Yesaya contohnya. Saat ia melihat Tuhan “tinggi dan menjulang”, satu-satunya kata yang ia mampu ucapkan adalah kata-kata ketakutan: “Celakalah aku! aku binasa!” (Yesaya 6:5). Yehezkiel juga begitu terkesima dengan penglihatannya akan Allah. Setelah melihat Dia dalam kemuliaan-Nya, sang nabi tak berkata apapun; ia hanya bisa tersungkur ke tanah (Yehezkiel 1-3). Contoh lainnya adalah Daniel, yang bisa saja ketakutan melihat singa-singa, namun ketika surga terbuka di hadapannya, ia menundukkan mukanya ke tanah dan lidahnya kelu (Daniel 10:15).
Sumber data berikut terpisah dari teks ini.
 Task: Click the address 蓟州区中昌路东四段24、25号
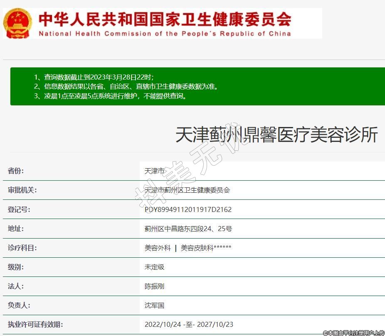click(188, 229)
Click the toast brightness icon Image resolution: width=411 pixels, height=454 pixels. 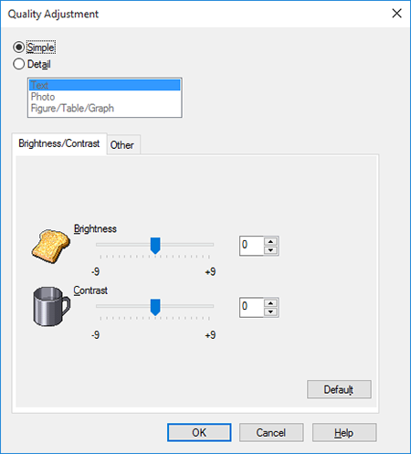[51, 246]
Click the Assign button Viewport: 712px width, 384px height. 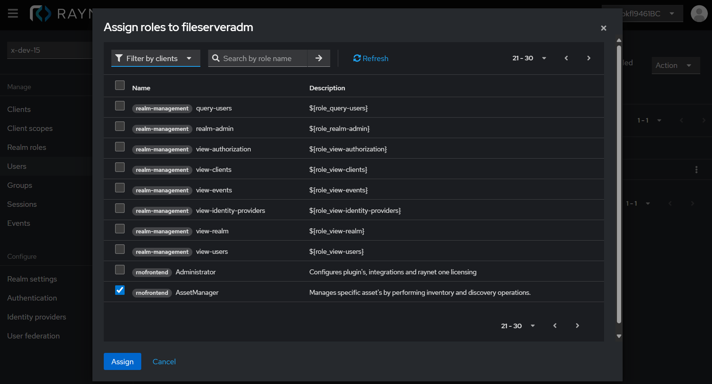tap(122, 361)
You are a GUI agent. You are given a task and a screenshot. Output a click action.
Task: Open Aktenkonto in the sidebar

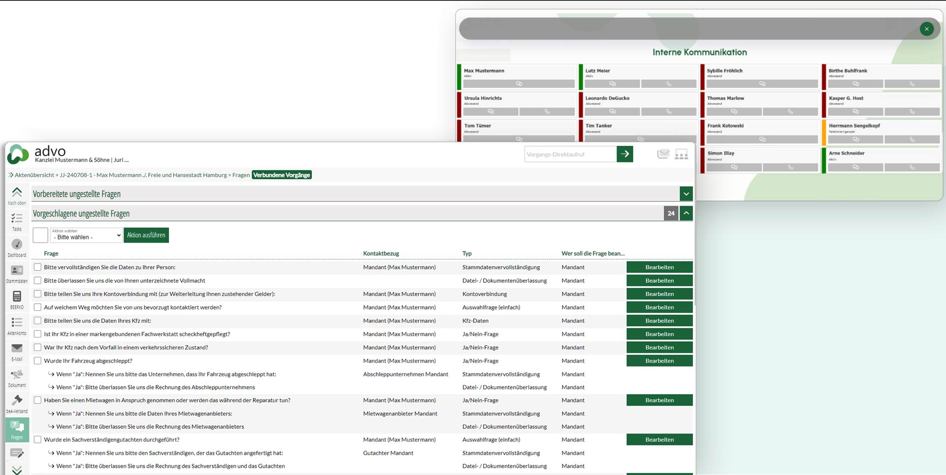[17, 325]
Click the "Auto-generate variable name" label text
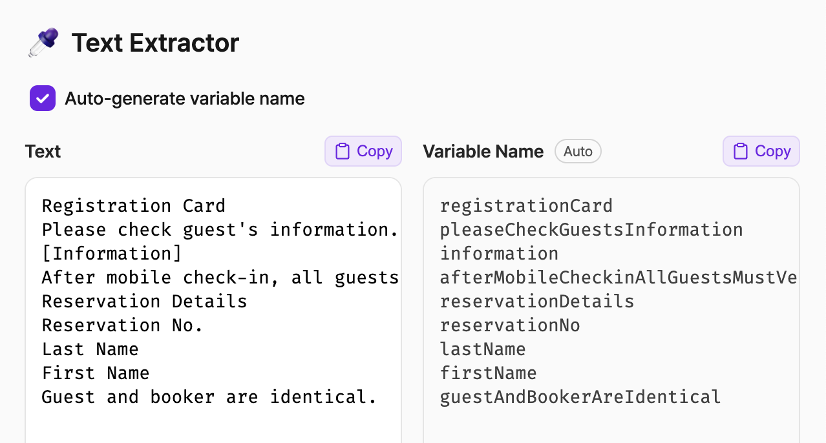The image size is (826, 443). tap(184, 99)
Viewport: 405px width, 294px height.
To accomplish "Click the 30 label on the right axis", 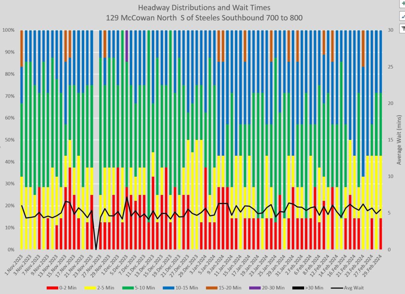I will point(391,30).
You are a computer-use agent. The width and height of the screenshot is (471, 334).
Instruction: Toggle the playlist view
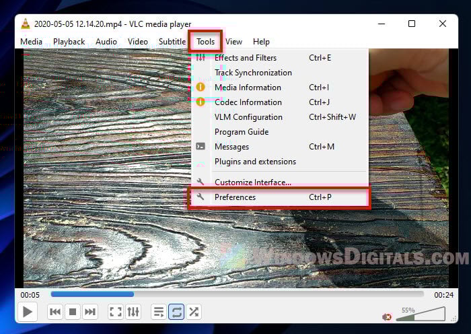tap(159, 312)
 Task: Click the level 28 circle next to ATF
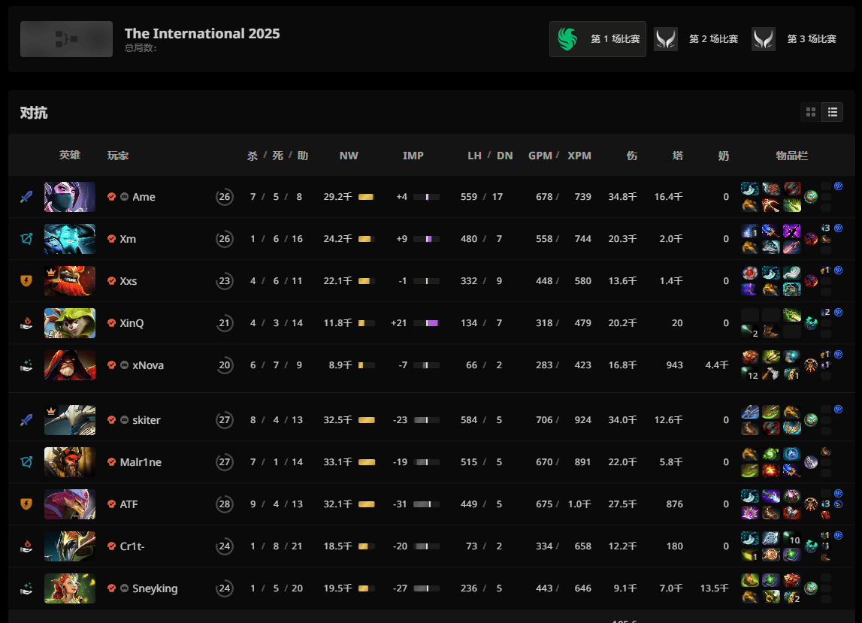coord(224,504)
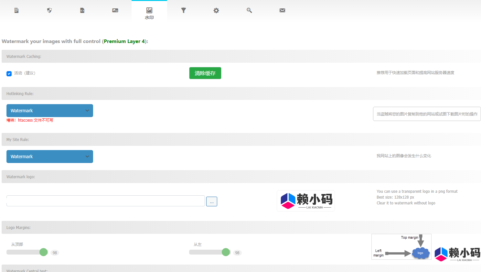Open the code file icon tab

[x=82, y=10]
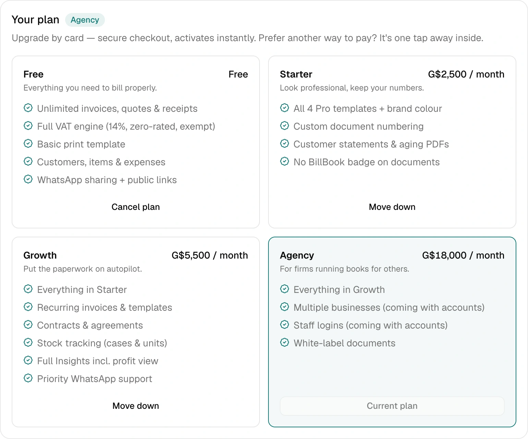
Task: Click the check icon beside White-label documents
Action: pos(285,343)
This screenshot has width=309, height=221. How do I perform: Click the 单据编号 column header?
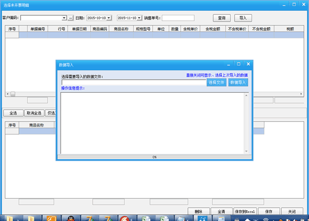tap(38, 29)
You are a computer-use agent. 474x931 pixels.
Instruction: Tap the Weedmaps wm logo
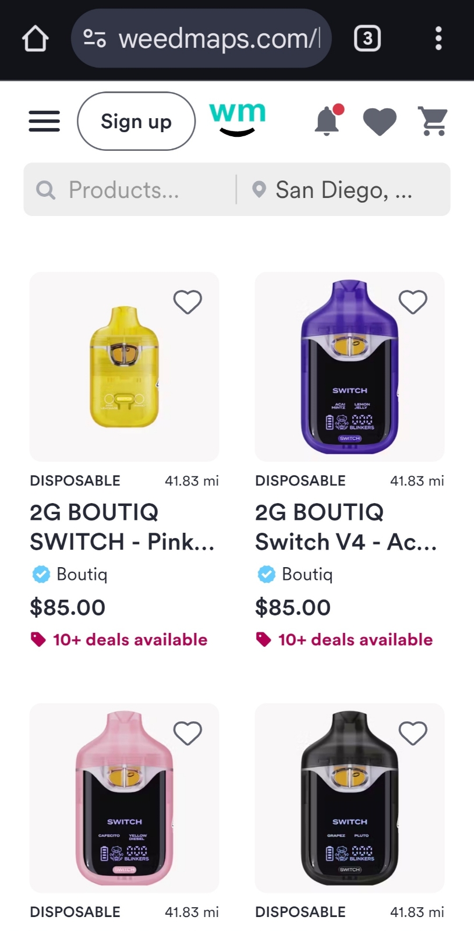(x=237, y=119)
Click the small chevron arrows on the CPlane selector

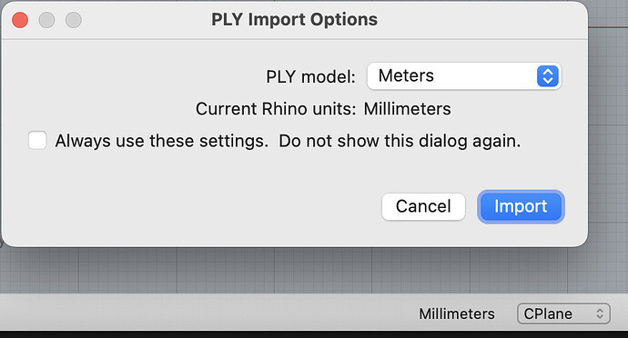tap(600, 313)
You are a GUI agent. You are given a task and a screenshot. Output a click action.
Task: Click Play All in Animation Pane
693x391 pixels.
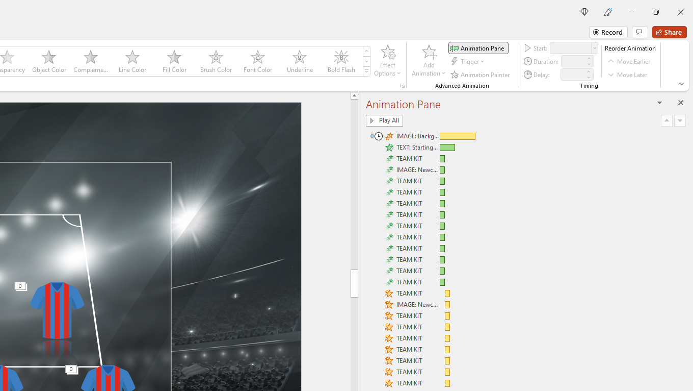coord(384,120)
Sama halnya, pewahyuan surga yang diterima rasul Yohanes membuatnya tergeletak di tanah “seperti orang mati” (Wahyu 1:17). 
       

Namun reaksi mereka berbeda jauh dengan kita. Masuk ke dalam rata-rata kebaktian gereja, dan Anda akan mendengar suara musik perayaan yang keras dinyanyikan oleh tim penyembahan yang ceria. Tentu saja tidak ada yang salah dengan hal ini. Kita memang harus bersukacita. Namun hanya ada sedikit waktu yang dihabiskan untuk diam berdiri dan terkagum akan Allah. Dapatkah kita dikejutkan hingga kita terdiam oleh keagungan Allah yang tak terselami? Mungkinkah bagi kita untuk berdiri dalam keheningan total di hadapan kekudusan-Nya? Jawaban terhadap pertanyaan-pertanyaan ini adalah ya. Ya, kita dapat melakukannya.    

Keheningan adalah pengakuan bahwa kita berdiri di hadirat Allah yang kudus dan luar biasa. Itu adalah sinyal bahwa kita siap untuk mendengar, menerima dan sekedar berdiri dalam kekaguman akan sang Pencipta kita. Itu terjadi saat kita sengaja menutup mulut kita dan kita akan mengalami lebih dalam lagi kebesaran dan kemuliaan Tuhan.